マガ9レビュー

(高橋真樹著/岩波ジュニア新書)

 全国各地で行われている自然エネルギーに関する本書のリポートが楽しそうなのはなぜか。それらが脱原発運動にとどまらない、地域を持続可能なものにしていこうとする住民の試みだからだと思う。

 神奈川県小田原市では、100年前につくられた水路を掘り起し、小水力発電の整備を行っている。1世紀前、同市の山林では「流れ込み式」とも呼ばれる発電事業が行われていた。
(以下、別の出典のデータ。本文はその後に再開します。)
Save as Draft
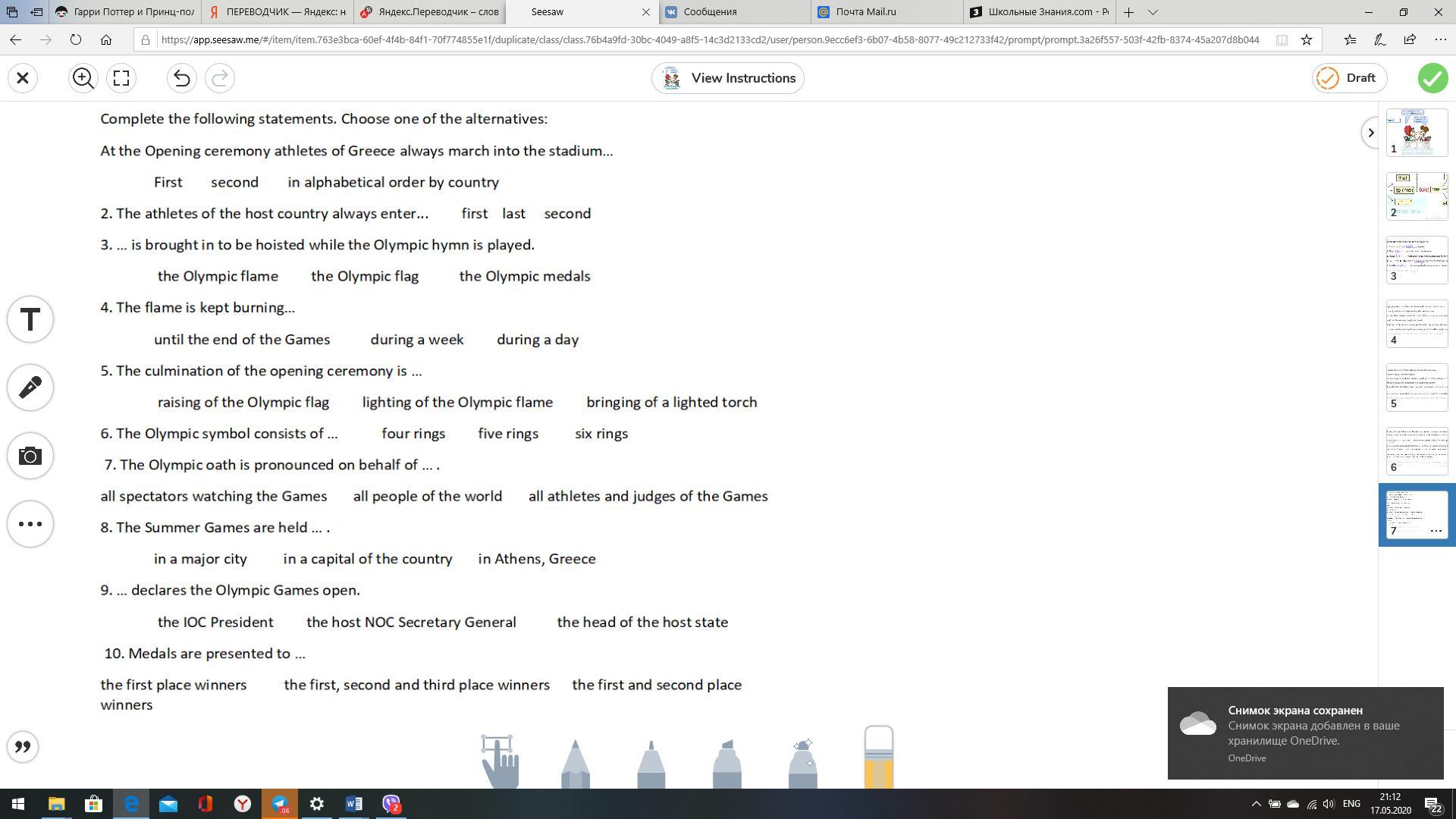The image size is (1456, 819). [1348, 78]
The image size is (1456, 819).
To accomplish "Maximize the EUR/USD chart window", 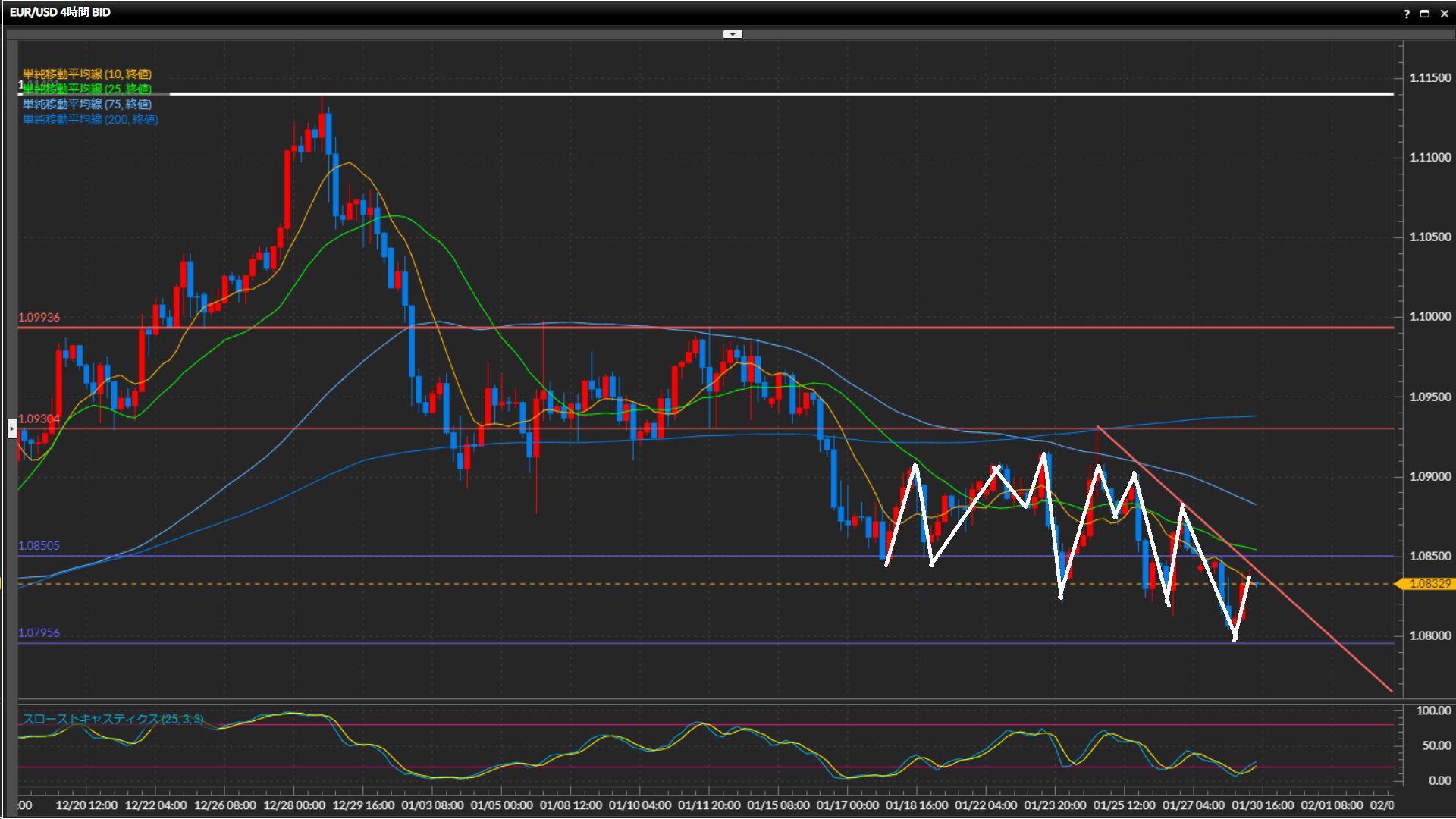I will point(1425,14).

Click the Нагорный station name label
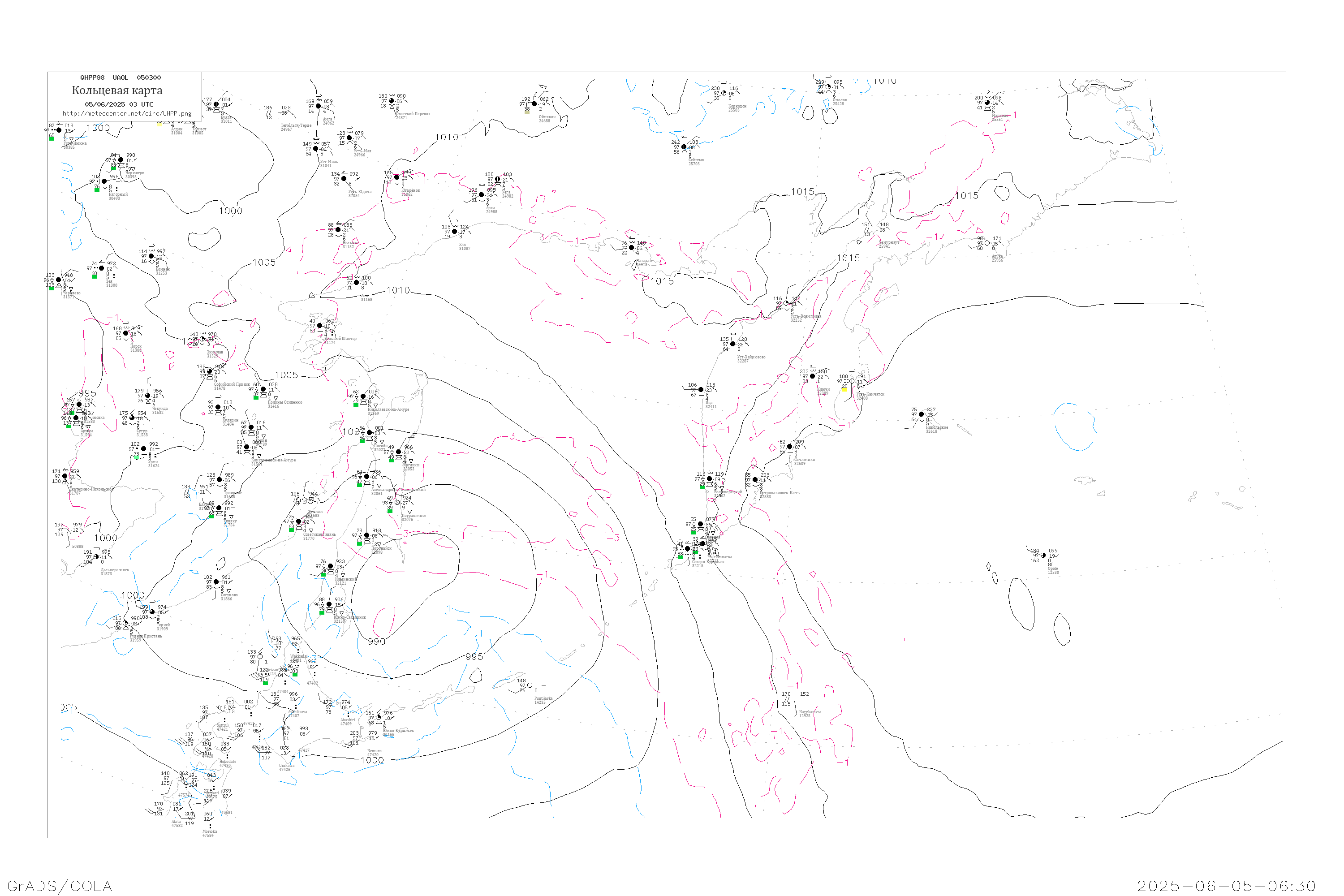pyautogui.click(x=118, y=194)
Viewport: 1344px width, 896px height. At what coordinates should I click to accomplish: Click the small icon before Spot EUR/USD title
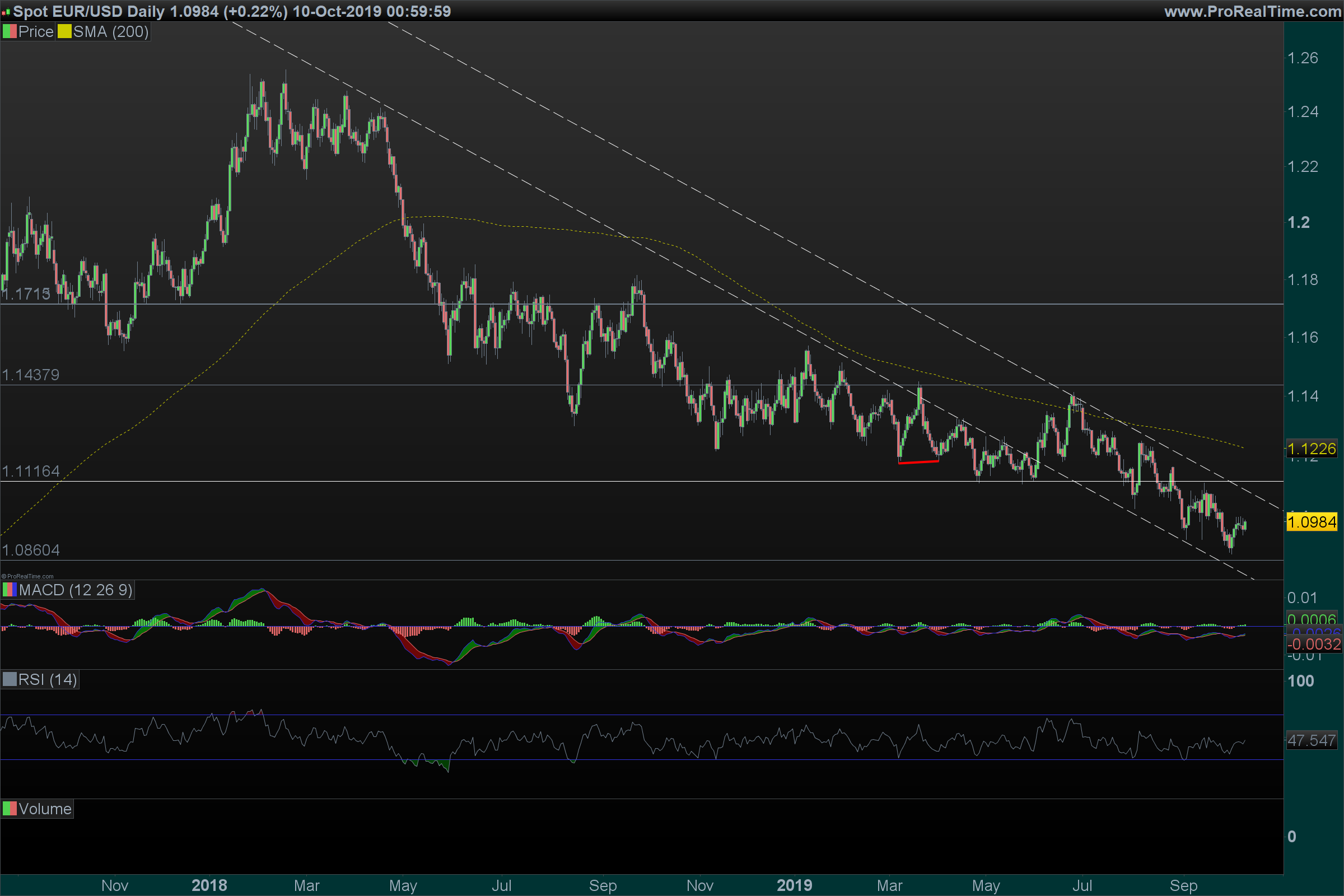pyautogui.click(x=6, y=12)
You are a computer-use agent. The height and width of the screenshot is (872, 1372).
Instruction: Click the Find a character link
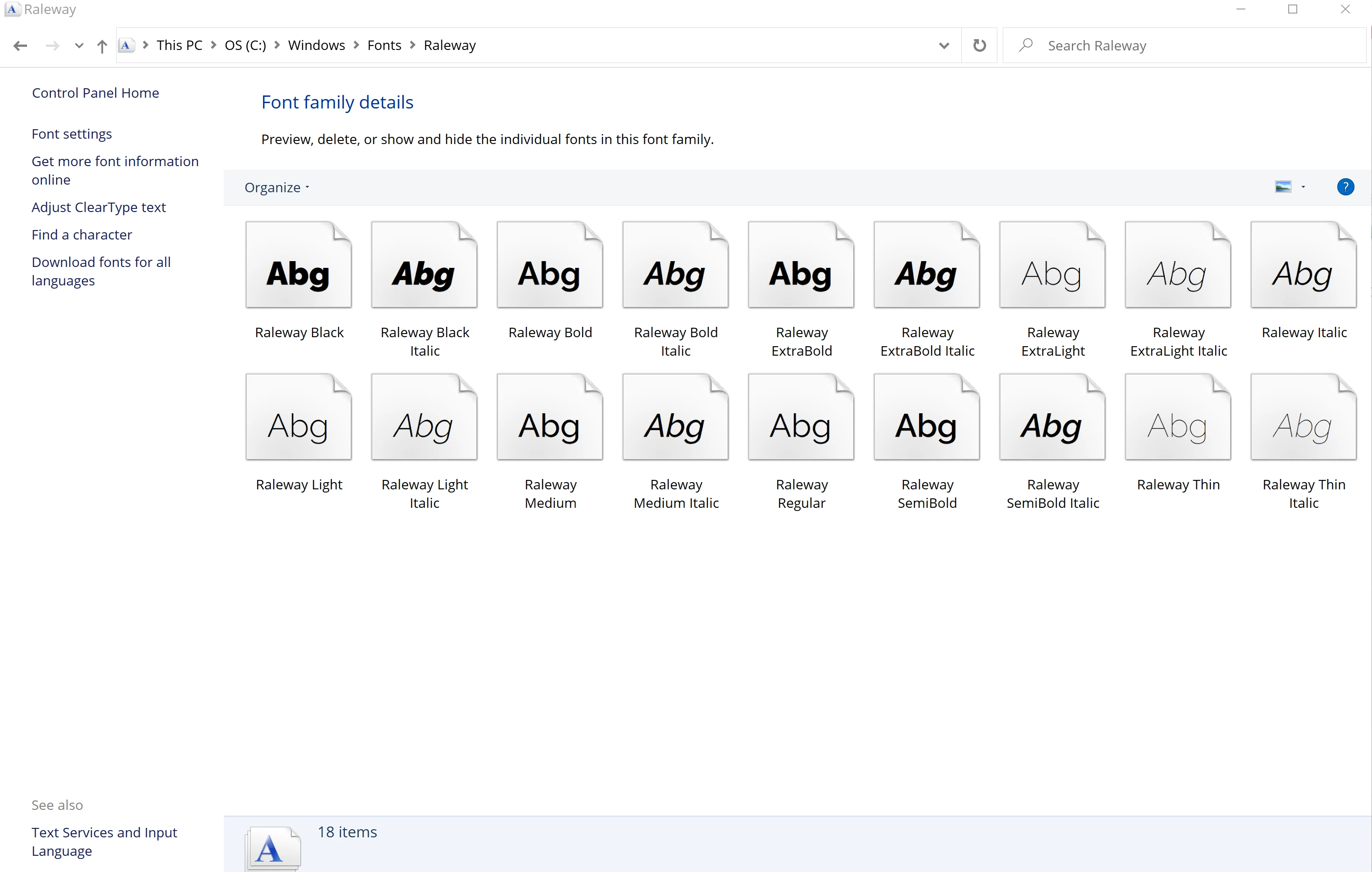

出力が1000キロワット(一般家庭300世帯分の電気)以下の水力発電を指すそれは、大工事を必要とするダム式の水力発電に対して、川の流れを止めずに発電することが可能なのである。

 福島県南相馬市では、放射能の影響で耕作放棄地になる危険性のある農地に、ソーラーパネルを並べながら、農業と発電を同時に行うソーラーシェアリングの挑戦がなされている。岐阜県郡上市の小水力発電プロジェクトは、そもそも少子化による廃校の危機に瀕した地元の小学校を残したいというところからスタートした。

 「ご当地電力」は実に様々だ。自然環境や産業構造によって、自然エネルギーのあり方だけでなく、モチベーションさえ違うものの、担い手の中心が地域の人々であることに変わりはない。彼、彼女らに共通するのは大手電力会社に首根っこを掴まれているような立場から自由になることだろう。

 福島県喜多方市で江戸時代からつづく造り酒屋「大和川酒造店」の9代目当主だった佐藤彌右衛門さんが「会津電力株式会社」を立ち上げたのは、「きれいな水と食料さえあれば、地域は自立してやっていける」という信念を福島原発事故でひっくり返されたからだ。佐藤さんはいま、「エネルギーの植民地」という構造を変えようとしている。

 本書を読んであらためて思う。町づくりとは、イベントで人をたくさん呼びよせることではなく、そこに住む人が自前で生活できるような仕組みをつくることなのだ、と。

 むやみに風力発電やソーラーパネルを設置することよりも、断熱材を活用した住宅によってエアコン不要の省エネに努めることの大切さを本書が説いていることも強調しておこう。